En effet, depuis le début du 21e siècle, il y a seulement environ 25% des jeunes éligibles pour voter qui le font. Alors, pourquoi les jeunes Canadiens se désintéressent-ils ainsi de la politique?
Certains experts disent que c’est un phénomène mondial qui est en train de se produire, que la génération entière n’aime simplement pas la politique. Par contre, les élections américaines récentes prouvent le contraire. Un nombre record de jeunes (entre 49.3% et 54.5%) se sont présentés pour élire le président démocrate Barack Obama. Alors, se pourrait-il que les jeunes du pays ne soient pas satisfaits des choix de dirigeants qu’on leur présente? Est-ce peut-être le moyen qu’ont choisi les jeunes pour communiquer avec les dirigeants, tels que Stephen Harper et Michael Ignatieff, pour leur dire qu’ils ne se préoccupent pas assez de leurs problèmes? Serait-ce une révolte politique plutôt qu’une paresse adolescente?

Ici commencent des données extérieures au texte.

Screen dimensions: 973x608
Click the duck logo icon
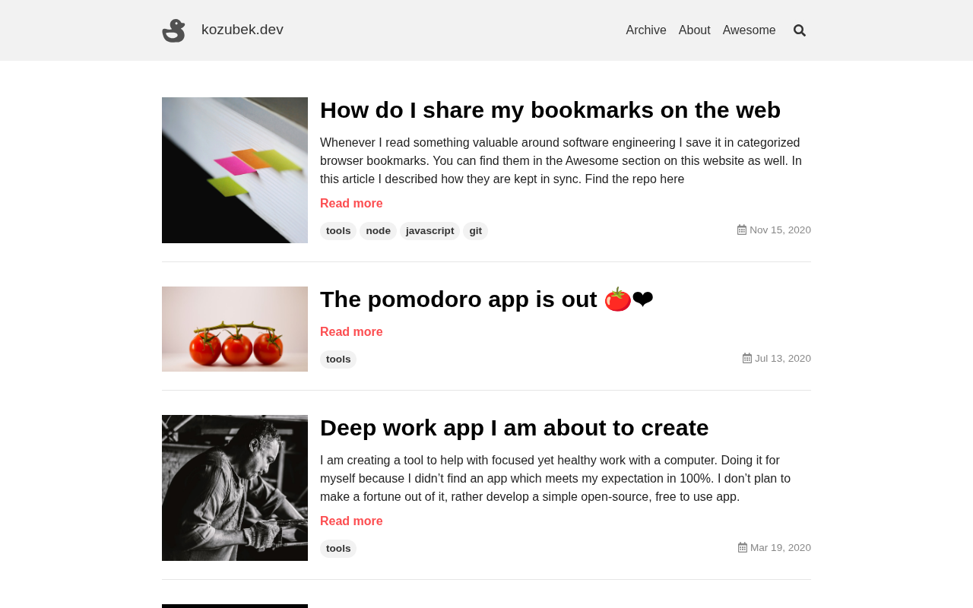[173, 30]
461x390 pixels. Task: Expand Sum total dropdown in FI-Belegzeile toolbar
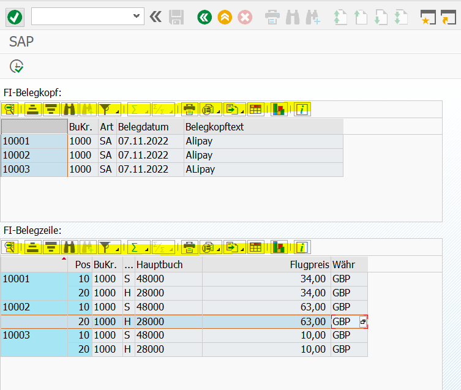tap(145, 249)

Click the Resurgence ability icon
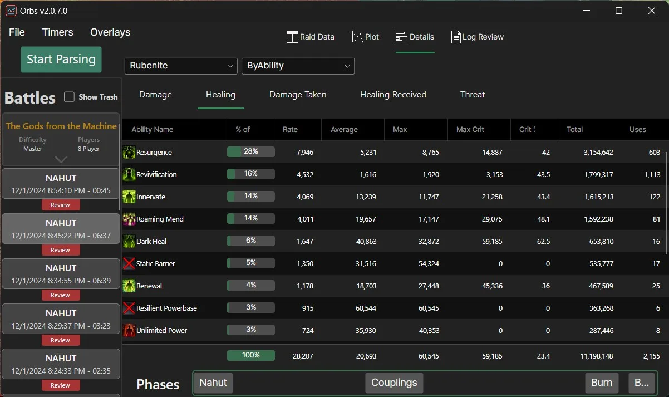pyautogui.click(x=129, y=152)
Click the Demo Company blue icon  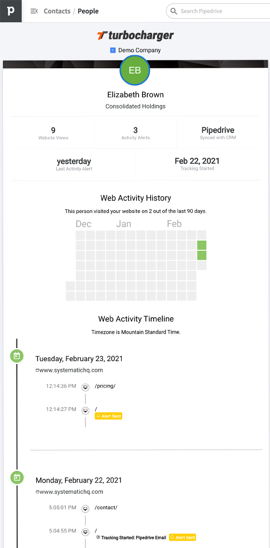coord(113,50)

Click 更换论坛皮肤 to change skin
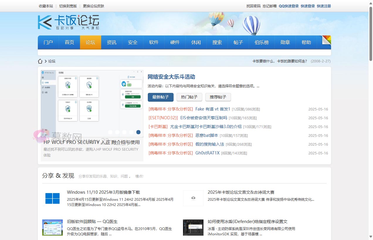click(93, 6)
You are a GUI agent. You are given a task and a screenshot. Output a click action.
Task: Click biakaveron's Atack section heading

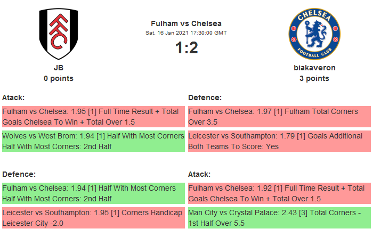[x=199, y=174]
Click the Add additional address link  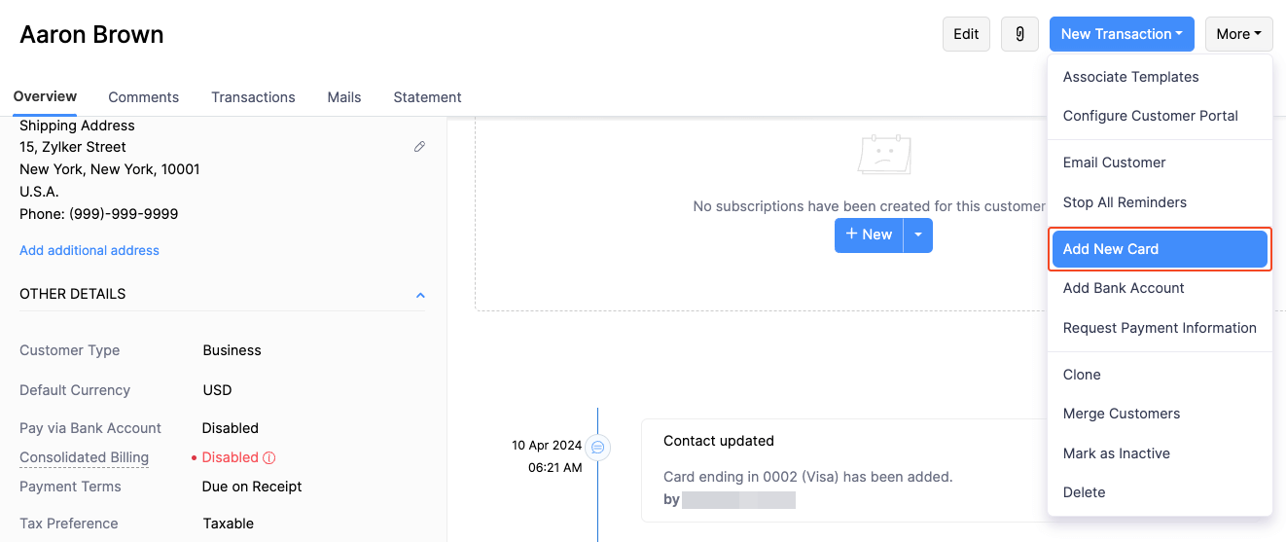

Peut-être que si un nouveau dirigeant dynamique s’intéressait aux jeunes, tel que l’a fait Barack Obama avec des sites Web tels que Facebook et YouTube, et qu’il promettait des changements dans des domaines qui nous sont importants, les jeunes Canadiens feraient comme l’ont fait nos voisins américains, et voteraient pour un leader en qui ils ont confiance.
La politique, ce n’est pas «cool»
Sonia Lefebvre, École secondaire Gisèle-Lalonde
Les jeunes de la nouvelle génération s’intéressent de moins en moins à la politique, que ce soit au pallier fédéral ou provincial. Depuis l’an 2000, Élections Canada a remarqué une baisse rapide et troublante du pourcentage de jeunes qui vont voter lors des élections fédérales.